Un altro incarico per dom Donato Ogliari. Ieri la nomina di papa Francesco nel Dicastero per i vescovi rivolta al nuovo "primus" dell'abbazia di San Paolo fuori le Mura e amministratore Apostolico dell'abbazia territoriale di Montecassino, in Italia. La comunicazione vaticana è arrivata intorno a mezzogiorno ma il nuovo ruolo era nell'aria già da tempo per il 191esimo successore di San Benedetto. Così nel giro di poche settimane gli impegni per Ogliari sono triplicati mentre ancora tutto tace per quel che concerne la scelte del nuovo abate di Montecassino. C'è chi giura che per tutta l'estate non si muoverà una foglia e chi pensa che possa esserci qualche novità anche prima.

Il vero dilemma è un altro: chi sceglierà il nuovo successore del Patrono d'Europa?
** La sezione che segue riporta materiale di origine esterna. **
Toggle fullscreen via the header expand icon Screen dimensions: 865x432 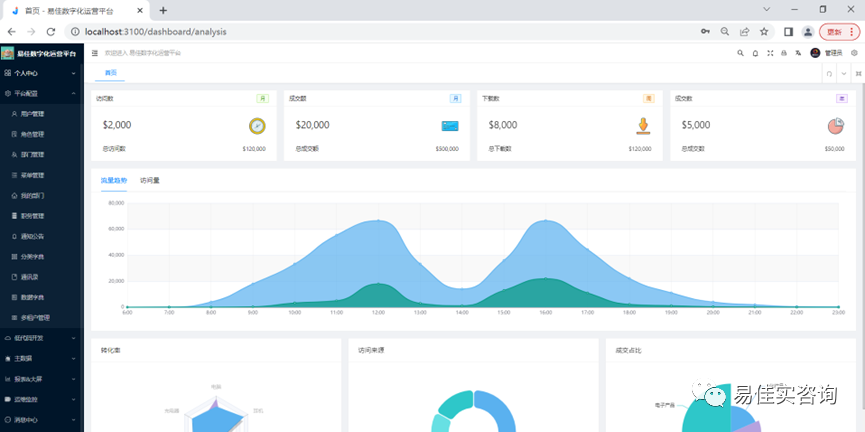770,53
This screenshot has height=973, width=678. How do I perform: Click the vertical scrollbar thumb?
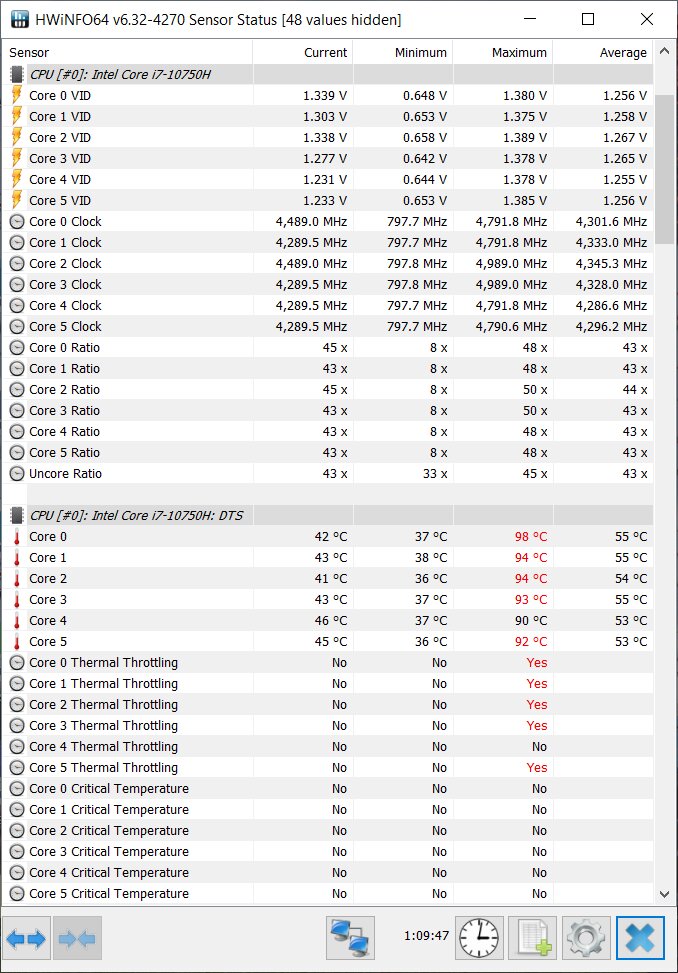(664, 169)
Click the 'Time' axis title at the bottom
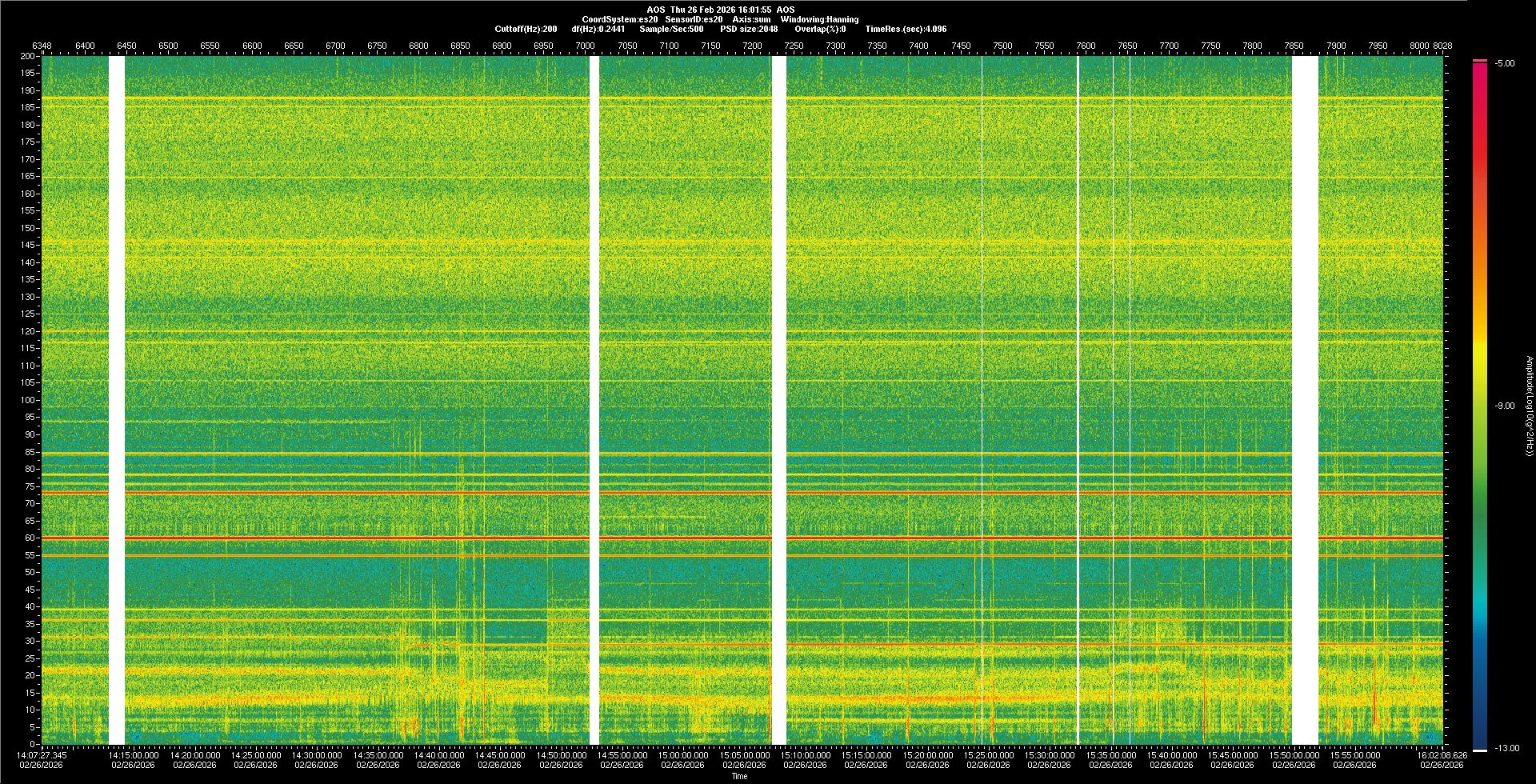 click(739, 776)
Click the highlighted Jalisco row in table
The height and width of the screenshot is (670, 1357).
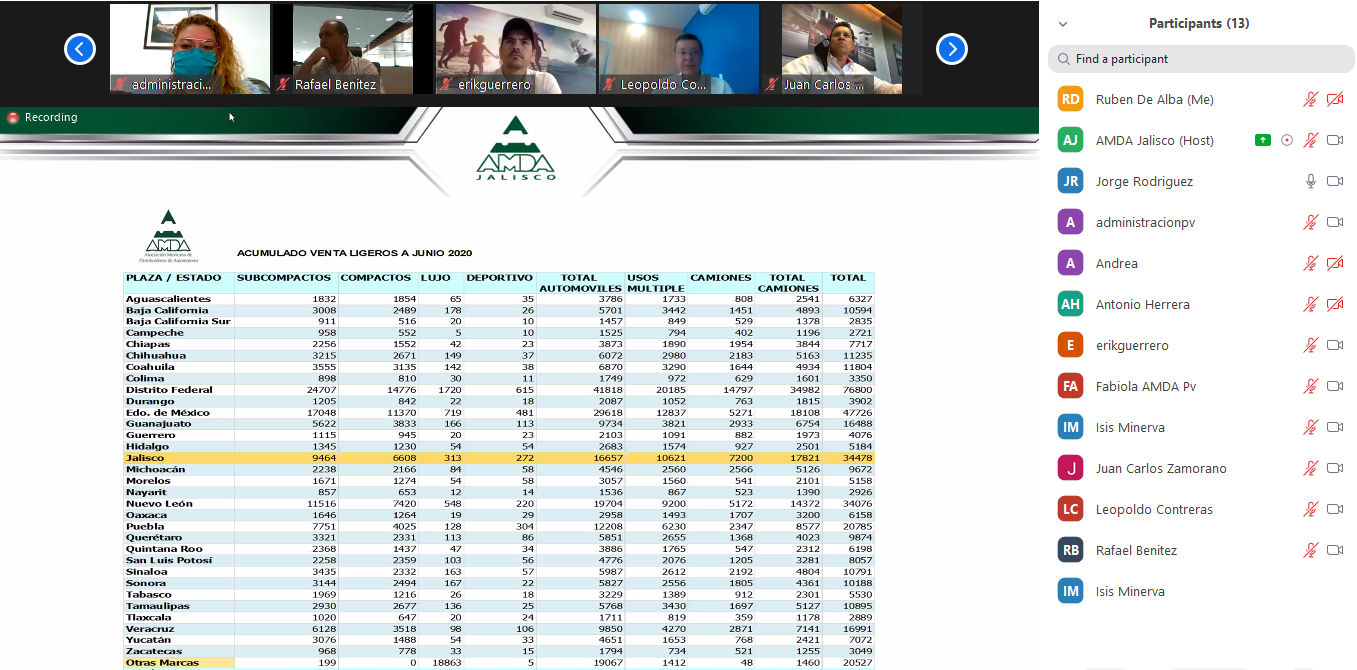pyautogui.click(x=498, y=458)
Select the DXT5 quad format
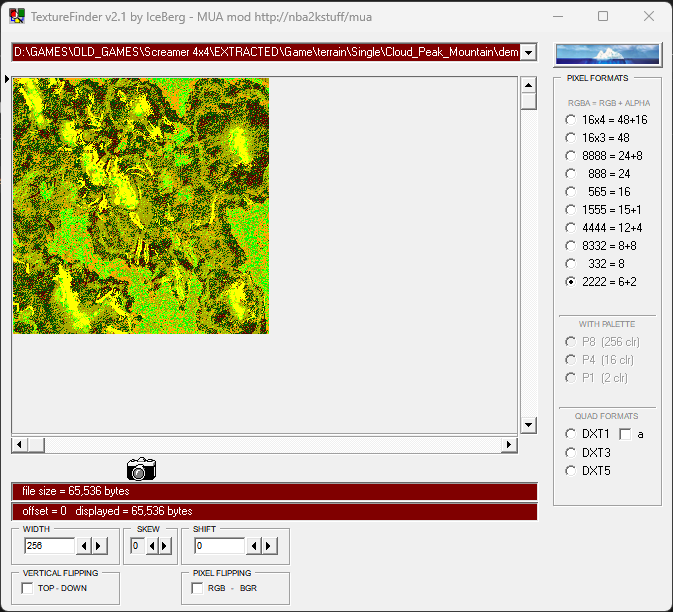The width and height of the screenshot is (673, 612). coord(571,470)
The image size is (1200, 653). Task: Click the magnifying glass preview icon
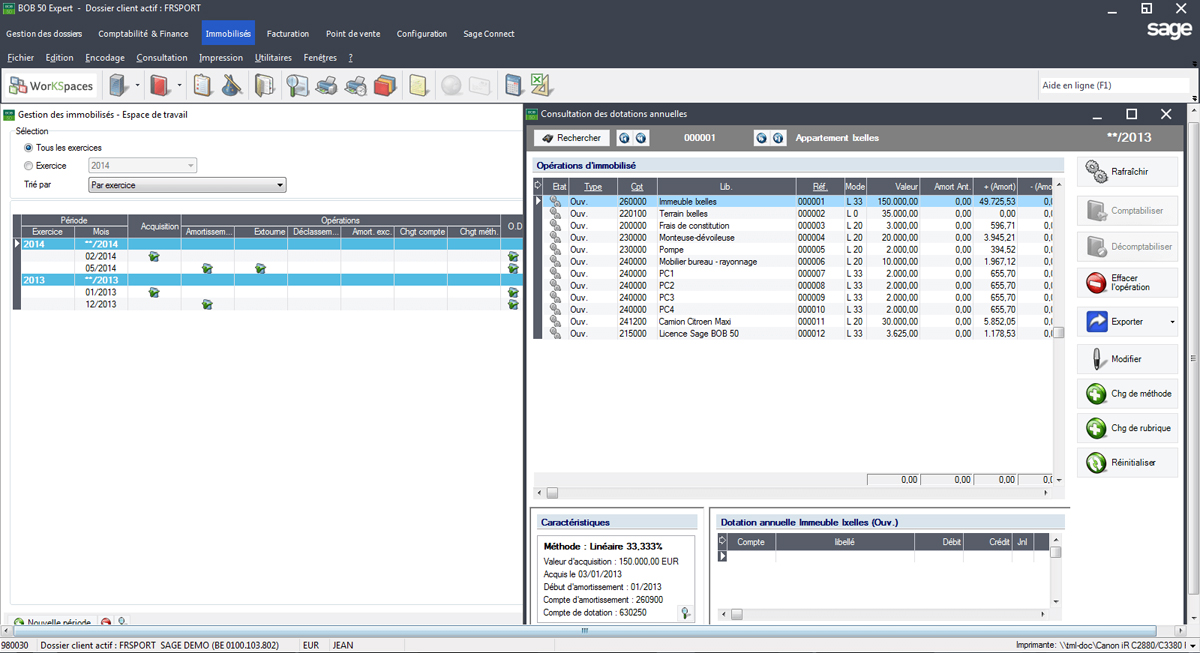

Sarà di nomina monacale, come stabilito nella Regola, o ci penserà il Pontefice come accaduto dal dopo Vittorelli? Per ora tutto tace e le responsabilità da Montecassino a Roma sono sulle spalle di dom Ogliari. Intanto, la "rivoluzione" di papa Francesco rispetto al dicastero vaticano che sceglie i vescovi è stata quella di aver inserito tre donne: suor Raffaella Petrini, segretario generale del Governatorato dello Stato della Città del Vaticano, suor Yvonne Reungoat, salesiana, già superiora generale delle Figlie di Maria Ausiliatrice, e Maria Lia Zervino presidente dell'Unione Mondiale delle Organizzazioni Femminili Cattoliche. Dunque, due suore e una laica.

Gli altri membri del Dicastero per i vescovi nominati sono i cardinali Anders Arborelius, Ocd, Vescovo di Stoccolma, in Svezia; Jose F. Advincula, Arcivescovo di Manila, nelle Filippine; José Tolentino de Mendonça, Archivista e Bibliotecario di Santa Romana Chiesa; Mario Grech, Segretario Generale del Sinodo dei Vescovi e poi i vescovi, la cui nomina cardinalizia è stata recentemente annunciata: Arthur Roche, Prefetto del Dicastero per il Culto Divino e la Disciplina dei Sacramenti; Lazzaro You Heung-sik, Prefetto del Dicastero per il Clero; Jean-Marc Aveline, arcivescovo di Marsiglia, in Francia; Oscar Cantoni, vescovo di Como, monsignori Dražen Kutleša, arcivescovo di Split-Makarska, in Croazia e Paul Desmond Tighe, segretario del già Pontificio Consiglio della Cultura. Per tutti un lavoro particolarmente impegnativo nell'ufficio vaticano che istruisce le nomine episcopali del pontefice in tutto il mondo.